2. ## Re: ANOVA with multiple imputed Data

The process is actually much easier than you probably think, based on Rubin's approach.

You average the estimates from imputation based analyses and that gets you the estimate value across imputes.

Then the SE within and between imputations based analyses values. The section in your link about single pooling covers this. So the estimate is super easy to get, then you create the SE based on within and between imputation variability. This makes the SE measure a little larger since it takes into account the slight variability accounted for between imputes, since it is probability based.

3. ## Re: ANOVA with multiple imputed Data

SE = standard error?

So I just calculate the average of "everything"?^^

Thanks!

4. ## Re: ANOVA with multiple imputed Data

Originally Posted by froop91
SE = standard error?

So I just calculate the average of "everything"?^^

Thanks!
Not everything. The only thing you can "average" (as in just taking the mean) are the parameter estimates you obtain (regression coefficients, correlation coefficients, etc.). That would be 'Q' on your link in Eq (1). Then you need to calculate the within- and between- imputation variance, get the test statistic manually, etc.

Overall its is quite a drag to do. But I just wanted to remind you that this is not as easy as just "taking the average of everything" or "averaging the datasets and running the analysis on it". It's a little more complicated than that.

5. ## Re: ANOVA with multiple imputed Data

Ok, then i have to look how I can do within- and between- imputation variance.

thx a lot

6. ## Re: ANOVA with multiple imputed Data

Just to be sure i try to make an example:

Original Data:

Participant 1: 5 4 3 -
Participant 2: - 2 1 1
Participant 3: 1 2 4 -

Imputation 1:

Participant 1: 5 4 3 2
Participant 2: 2 2 1 1
Participant 3: 1 2 4 3

Imputation 2:

Participant 1: 5 4 3 1
Participant 2: 2 2 1 1
Participant 3: 1 2 4 1

So I average the Imputations

Participant 1: 5 4 3 1,5
Participant 2: 2 2 1 1
Participant 3: 1 2 4 2

And based on this averaged imputation sheet I calculate within and between variance (by hand)? If this is correct, how can I tell SPSS to average the imputations? As far as I know, SPSS keeps all imputations separated and only gives pooled results on some calculations like "frequency" but doesn't pool the data itself)

Is it better to import my data to excel to be able to calculate properly or can do Spss all the calculations?

thx for help and sorry for the question but I am still confused in the topic

7. ## Re: ANOVA with multiple imputed Data

You average your estimates, I am guessing you don't have that many impute sets, so just put them in a new data frame and ask SPSS to average.

As, Spunky reiterated the variance part requires the formula in the paper. Yes, SE = standard errors.

8. ## Re: ANOVA with multiple imputed Data

Just post the output for the m analyses and make Spunky do it for you!

9. ## Re: ANOVA with multiple imputed Data

I haven't done it with R yet, but I used SAS (i.e., PROC MIANALYZE) and it is as easy as inputting values.

10. ## Re: ANOVA with multiple imputed Data

I use the mice package in R. But I know STATA also has good missing-data handling capabilities so whichever one you think is easier for you I guess.

Originally Posted by froop91
Would be the easiest but its my exam project so I have to do it^^
If this is any exam project, didn't they teach you in school how do to it then before they let you do it yourself?

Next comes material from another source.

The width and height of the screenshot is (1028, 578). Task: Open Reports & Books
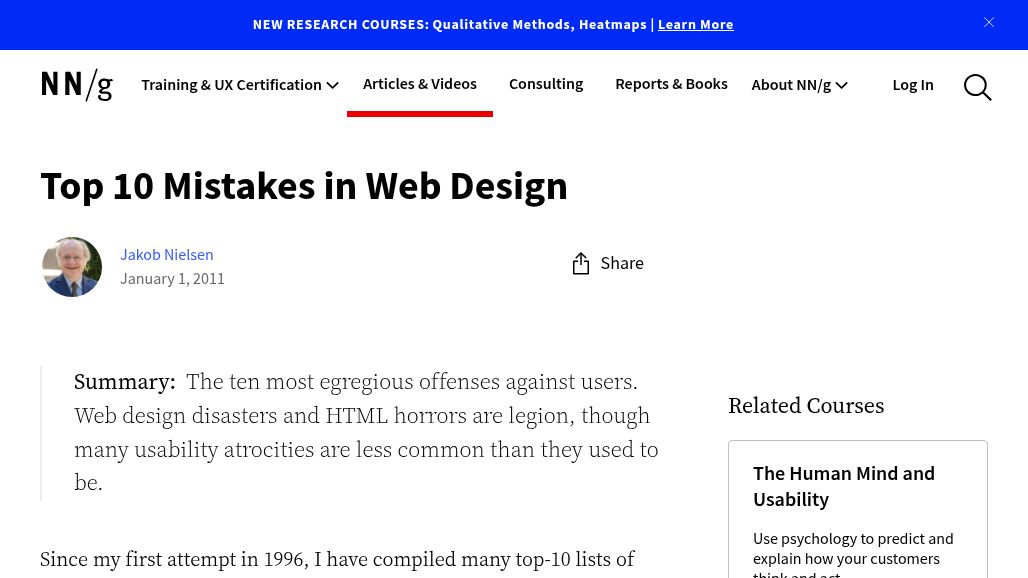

I'm just wondering if maybe you have something on your notes on how do to this stuff and then you won't need to switch software or anything.

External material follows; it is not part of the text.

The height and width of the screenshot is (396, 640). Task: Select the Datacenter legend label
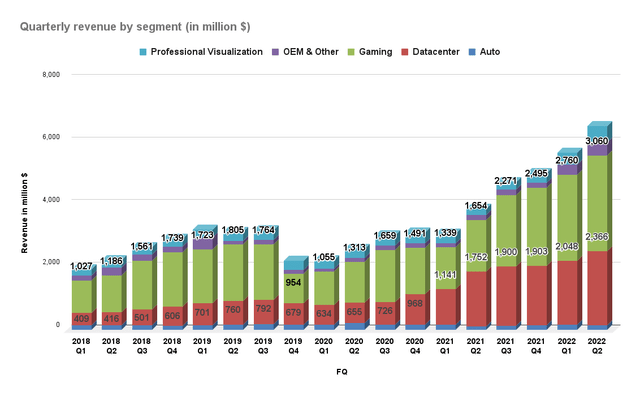(436, 52)
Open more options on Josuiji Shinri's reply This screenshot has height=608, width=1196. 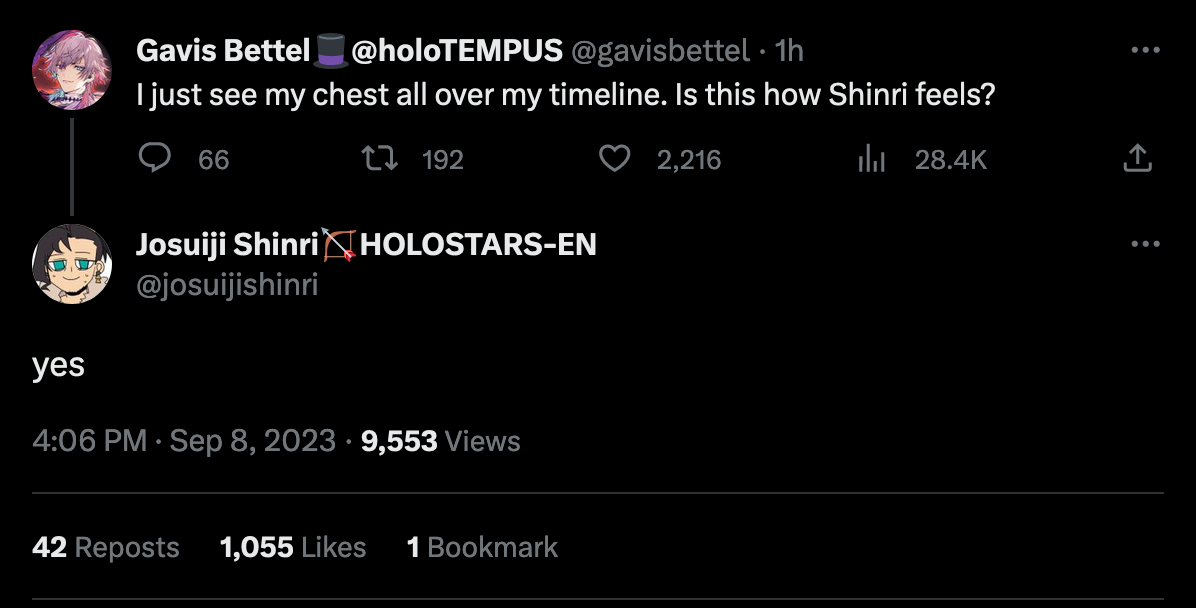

11. ## Re: ANOVA with multiple imputed Data

Originally Posted by spunky
If this is any exam project, didn't they teach you in school how do to it then before they let you do it yourself? I'm just wondering if maybe you have something on your notes on how do to this stuff and then you won't need to switch software or anything.
The answer is always yes, despite what many students tell you, barring any crappy for-profit schools and some community colleges where I have seen this happen. That's the minority, though. On occasion, I've seen professors assign a project with the intention of students completing parts as the material is covered in class.

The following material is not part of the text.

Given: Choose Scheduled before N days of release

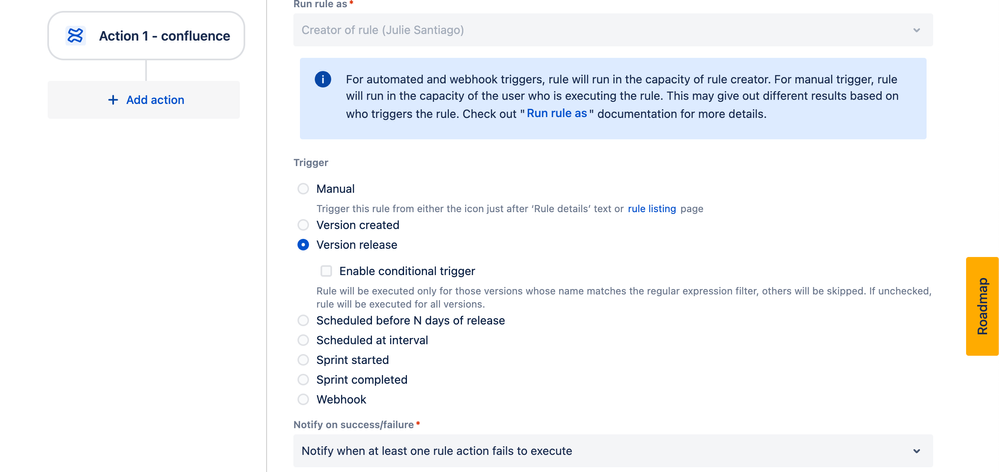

12. ## Re: ANOVA with multiple imputed Data

Originally Posted by ondansetron
The answer is always yes, despite what many students tell you, barring any crappy for-profit schools and some community colleges where I have seen this happen. That's the minority, though. On occasion, I've seen professors assign a project with the intention of students completing parts as the material is covered in class.
Well, when I’ve taught or TA’d I’ve seen one of two things happening, depending on the type of project.

One is you give the students a dataset with the issues/kinks covered in class so you can see if they’re able to recognize them and address them. The other is you let students do their own project with their own datasets and then the kinks and peculiarities of the dataset reveal themselves as the project goes along. When you find yourself in the latter situation is when the students may struggle a little bit more because you can’t possibly cover every single data issue in an introductory class (like how to handle missing data or what to do if you have a truncated variable, etc.) and they get lost trying to figure things out themselves. So I feel like whereas in scenario #1 you just tell the person “go look it up on your notes” in scenario #2, as an instructor, it’s more like “wow, good job for recognizing this as a problem and trying to fix it yourself”. I tend to work in the latter scenario (people are more interested in analyzing their own data than whatever you can give them) and a lot of the material that’s covered in my classes has now changed because of it. But it obviously demands more of you as an instructor because you need to look after as many datasets as people are in your class.

13. ## Re: ANOVA with multiple imputed Data

Originally Posted by spunky
Well, when I’ve taught or TA’d I’ve seen one of two things happening, depending on the type of project.

One is you give the students a dataset with the issues/kinks covered in class so you can see if they’re able to recognize them and address them. The other is you let students do their own project with their own datasets and then the kinks and peculiarities of the dataset reveal themselves as the project goes along. When you find yourself in the latter situation is when the students may struggle a little bit more because you can’t possibly cover every single data issue in an introductory class (like how to handle missing data or what to do if you have a truncated variable, etc.) and they get lost trying to figure things out themselves. So I feel like whereas in scenario #1 you just tell the person “go look it up on your notes” in scenario #2, as an instructor, it’s more like “wow, good job for recognizing this as a problem and trying to fix it yourself”. I tend to work in the latter scenario (people are more interested in analyzing their own data than whatever you can give them) and a lot of the material that’s covered in my classes has now changed because of it. But it obviously demands more of you as an instructor because you need to look after as many datasets as people are in your class.
We gave the illusion of choice in our class. Students could pick any data set they desired, so long as it was from our pool of 4-6 pre-approved sets ... it helped us focus the scope to what we had taught. Somehow students always came into the TA lab hours saying "We didn't do this in class!" Then, I would show them in their notebook or the course notes where we did it. You're a bit more bold since you let them pick any data set they want.

14. ## Re: ANOVA with multiple imputed Data

If all else fails, you can run it as a General Linear Model using the original data then imputation is not needed.

15. ## Re: ANOVA with multiple imputed Data

Originally Posted by katxt
If all else fails, you can run it as a General Linear Model using the original data then imputation is not needed.
This is me being curious here. When you say "run it as a GLM" do you mean re-phrasing the problem as an unbalanced groups design (where the missingness implies factors with an unequal number of participants) or do you mean running a linear mixed effects model that can naturally handle unbalanced groups?